New York City’s historic industrial waterfronts include: The Brooklyn Navy Yard, The Gowanus Canal, Red Hook, Long Island City, Greenpoint, Newtown Creek, DUMBO, South Bronx Maritime and Industrial Area, Red Hook, King Van Kull, as well as several others that I have not listed. In their heyday, these areas were commercial and manufacturing arteries to New York City—ships were built, material imported, products exported, and pollution accumulated. As with Industry City, many of these areas fell into a period of abandonment following the mass exodus of manufacturers and subsequent economic capital in the mid-twentieth century. These “ghostfronts” became hotspots for crime, prostitution, vagrancy, poverty, and the biggest crime of all—the neglect of the middle class that lived in surrounding neighborhoods. In retrospect, it is easy to say that had industry not moved out, the character and quality of life in New York City would have developed very differently. However, one cannot predict the effect of even the smallest technological innovations; and thus, we make decisions to cut short-term costs rather than for long-term longevity.

We are caretakers of the ground we walk on, and it is important that the environmental and ecological damage caused from our industrial past stop marring the character of these neighborhoods. New life—that is not luxury housing or commercial enterprises—can be injected to these areas and without causing the dislocation of the communities that live there. Since the 1992 Comprehensive Waterfront Plan, many of NYC’s industrial waterfront areas have be rezoned. But, to incorporate the proposed initiatives of Vision 2020, massive infrastructural changes must be made. These changes include: the construction of roads where none existed, neighborhood amenities, public transportation, and the development of schools, libraries, hospitals, and various institutions.

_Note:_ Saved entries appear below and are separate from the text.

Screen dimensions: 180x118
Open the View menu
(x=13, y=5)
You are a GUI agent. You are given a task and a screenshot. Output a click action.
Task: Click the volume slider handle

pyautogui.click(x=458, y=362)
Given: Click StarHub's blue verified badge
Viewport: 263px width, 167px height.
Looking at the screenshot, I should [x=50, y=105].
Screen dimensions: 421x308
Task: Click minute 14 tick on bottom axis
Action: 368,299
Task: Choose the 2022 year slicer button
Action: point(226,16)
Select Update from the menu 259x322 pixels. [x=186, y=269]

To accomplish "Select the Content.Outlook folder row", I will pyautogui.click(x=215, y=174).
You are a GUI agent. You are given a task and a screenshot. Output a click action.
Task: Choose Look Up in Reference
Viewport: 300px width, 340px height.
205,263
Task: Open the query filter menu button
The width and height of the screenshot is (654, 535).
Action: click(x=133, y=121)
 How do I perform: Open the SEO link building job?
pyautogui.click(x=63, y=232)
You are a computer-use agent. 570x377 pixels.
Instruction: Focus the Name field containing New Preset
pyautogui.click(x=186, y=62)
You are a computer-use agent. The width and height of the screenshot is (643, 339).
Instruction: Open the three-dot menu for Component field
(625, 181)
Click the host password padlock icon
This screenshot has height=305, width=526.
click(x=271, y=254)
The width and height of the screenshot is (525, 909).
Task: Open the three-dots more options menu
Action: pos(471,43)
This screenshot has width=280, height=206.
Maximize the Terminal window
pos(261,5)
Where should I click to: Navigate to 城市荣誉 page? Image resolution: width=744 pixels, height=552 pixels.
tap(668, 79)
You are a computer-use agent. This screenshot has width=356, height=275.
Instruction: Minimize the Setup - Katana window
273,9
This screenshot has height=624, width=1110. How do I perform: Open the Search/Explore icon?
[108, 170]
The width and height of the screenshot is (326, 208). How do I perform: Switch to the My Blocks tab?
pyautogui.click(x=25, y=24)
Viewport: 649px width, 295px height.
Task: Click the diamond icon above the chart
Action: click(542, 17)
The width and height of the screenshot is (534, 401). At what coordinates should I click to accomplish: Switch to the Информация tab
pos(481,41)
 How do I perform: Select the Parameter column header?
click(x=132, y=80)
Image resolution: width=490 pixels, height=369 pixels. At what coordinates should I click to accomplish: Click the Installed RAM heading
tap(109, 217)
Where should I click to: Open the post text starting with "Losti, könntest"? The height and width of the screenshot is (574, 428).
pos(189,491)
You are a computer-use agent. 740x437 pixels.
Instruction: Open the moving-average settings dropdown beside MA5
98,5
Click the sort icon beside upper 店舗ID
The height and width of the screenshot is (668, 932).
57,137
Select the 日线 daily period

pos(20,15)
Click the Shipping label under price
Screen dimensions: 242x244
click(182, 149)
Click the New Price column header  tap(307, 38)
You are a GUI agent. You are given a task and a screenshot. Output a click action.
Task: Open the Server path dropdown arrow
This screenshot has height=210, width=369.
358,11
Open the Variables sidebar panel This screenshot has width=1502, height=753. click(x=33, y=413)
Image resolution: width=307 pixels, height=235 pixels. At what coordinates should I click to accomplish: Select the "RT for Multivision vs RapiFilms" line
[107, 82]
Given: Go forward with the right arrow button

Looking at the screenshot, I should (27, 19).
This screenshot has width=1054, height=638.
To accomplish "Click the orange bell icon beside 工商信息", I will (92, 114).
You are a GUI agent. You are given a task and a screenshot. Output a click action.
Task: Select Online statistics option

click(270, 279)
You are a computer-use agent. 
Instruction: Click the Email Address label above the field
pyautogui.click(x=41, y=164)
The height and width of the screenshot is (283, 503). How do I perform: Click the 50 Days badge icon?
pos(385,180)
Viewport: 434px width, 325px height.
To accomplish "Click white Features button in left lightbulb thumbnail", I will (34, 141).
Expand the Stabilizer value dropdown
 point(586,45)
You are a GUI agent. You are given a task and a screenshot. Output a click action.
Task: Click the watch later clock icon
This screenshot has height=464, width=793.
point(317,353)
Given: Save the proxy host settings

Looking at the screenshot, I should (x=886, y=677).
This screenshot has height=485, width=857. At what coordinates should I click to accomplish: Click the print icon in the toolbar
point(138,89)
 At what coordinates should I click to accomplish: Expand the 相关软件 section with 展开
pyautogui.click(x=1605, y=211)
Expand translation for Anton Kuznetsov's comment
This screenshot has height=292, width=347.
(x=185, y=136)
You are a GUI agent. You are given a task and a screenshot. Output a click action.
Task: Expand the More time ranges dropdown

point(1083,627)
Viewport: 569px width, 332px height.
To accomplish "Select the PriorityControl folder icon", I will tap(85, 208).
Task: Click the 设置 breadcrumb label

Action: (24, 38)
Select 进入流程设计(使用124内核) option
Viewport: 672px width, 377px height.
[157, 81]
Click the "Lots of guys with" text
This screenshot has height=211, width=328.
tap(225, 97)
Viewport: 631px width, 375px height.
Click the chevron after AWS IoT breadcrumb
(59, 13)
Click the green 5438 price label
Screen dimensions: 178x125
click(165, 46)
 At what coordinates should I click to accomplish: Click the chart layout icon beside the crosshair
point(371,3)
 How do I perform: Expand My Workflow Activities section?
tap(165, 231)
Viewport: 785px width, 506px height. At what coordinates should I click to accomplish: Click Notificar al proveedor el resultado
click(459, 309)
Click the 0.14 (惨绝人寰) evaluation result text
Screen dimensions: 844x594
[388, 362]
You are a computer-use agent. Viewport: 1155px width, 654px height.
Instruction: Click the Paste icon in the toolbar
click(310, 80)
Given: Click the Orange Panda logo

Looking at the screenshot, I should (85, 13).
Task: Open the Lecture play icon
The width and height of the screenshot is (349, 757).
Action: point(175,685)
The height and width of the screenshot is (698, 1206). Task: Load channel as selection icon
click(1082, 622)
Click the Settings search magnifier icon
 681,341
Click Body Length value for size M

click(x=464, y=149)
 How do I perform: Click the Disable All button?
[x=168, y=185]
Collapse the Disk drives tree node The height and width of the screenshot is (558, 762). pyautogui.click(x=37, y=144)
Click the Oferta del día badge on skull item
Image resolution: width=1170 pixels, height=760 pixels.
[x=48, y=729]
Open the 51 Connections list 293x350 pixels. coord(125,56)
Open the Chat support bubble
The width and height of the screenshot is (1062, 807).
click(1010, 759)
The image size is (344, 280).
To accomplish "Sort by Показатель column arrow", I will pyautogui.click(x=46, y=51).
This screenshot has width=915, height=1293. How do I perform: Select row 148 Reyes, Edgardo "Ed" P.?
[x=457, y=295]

So, why look to Europe? The short and simple answer is that waterfront redevelopment is an urban problem that many European cities have committed themselves to since the mid-twentieth century. By examining the older cities that are characteristically similar to New York, I hope to compile a ‘database’ of case studies that examine the city’s commitment to sustainability, ecology, and its people, as well as, look at some of the problems that are still being addressed.

 

[i] Parsons Graduate Student Travel Fund.